The Grind is the second most important component of the process. The result of following even just this step can lead to developing skills that can’t be rivalled easily. Even if we practice doing what our goal requires us to do without actually working towards our goal, we’ll get halfway there. The other half is The Plan. This is probably what Will Smith calls, ‘A Sickening Work Ethic’.
Considering a car for analogy, if the Drive is the fuel, the Plan is the body, and the Grind is the engine, then the Sacrifice could be considered as the friction between the tyres and the concrete that makes the car move forward. Greater the sacrifice, greater will be the friction and keep the vehicle from skidding out of control at high speeds. The first three steps will enable to reach a general achievable level of success. But it’s the Sacrifice that will truly challenge us to the maximum of our capabilities and reveal to us what we really are capable of doing.
“True hard work has a disruptive effect on your life, which is exactly the intended effect”, i.e. it takes you out of your comfort zone and forces you to grow.
Also, it is “the act of surrendering something of value for the sake of a greater purpose”.

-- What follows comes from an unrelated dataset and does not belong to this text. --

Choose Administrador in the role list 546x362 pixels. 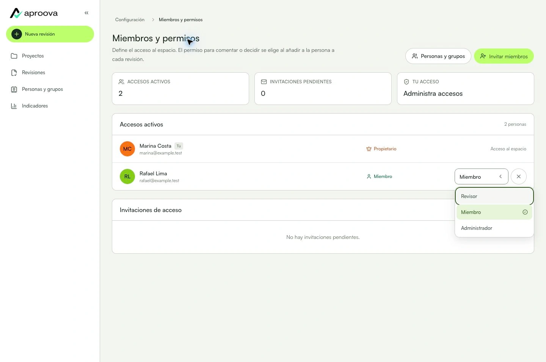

Finally, the part of success that everyone tends to focus on, The Payoff. This is the step where celebration is due. Whenever a big task is ticked off of your checklist or an important milestone has been reached, it is essential that we celebrate. A celebration doesn’t necessarily mean it needs to be a party. It could be as simple as doing something that calms your nerves or something that makes you peaceful, if not happy. It could even be just a powerful and loud “Yessss!!!!” with fists raised in the air.
Celebration can mean different things for different people, but it is important to recognize that it shouldn’t be some activity that would derail you from your plan and cause you to lose the momentum built up in reaching there. Celebration is required because in that moment we acknowledge the progress we’ve made and give ourselves permission to feel proud in knowing that the Hard Work and Sacrifice has paid off.
If you, the reader, have come all the way to the bottom of this post, I can’t say enough how thankful I am. This is not only for you, but also my journey of discovering what works and what doesn’t. Also, that doesn’t mean that I’m doing all this flawlessly. I do make mistakes and have occasional slip ups. But I keep reverting back to the Plan. So thank you for sticking with me.
In a day’s time, I’ll be posting an infographic, attempting to connect the steps and concepts discussed in this post. Until then, see you later.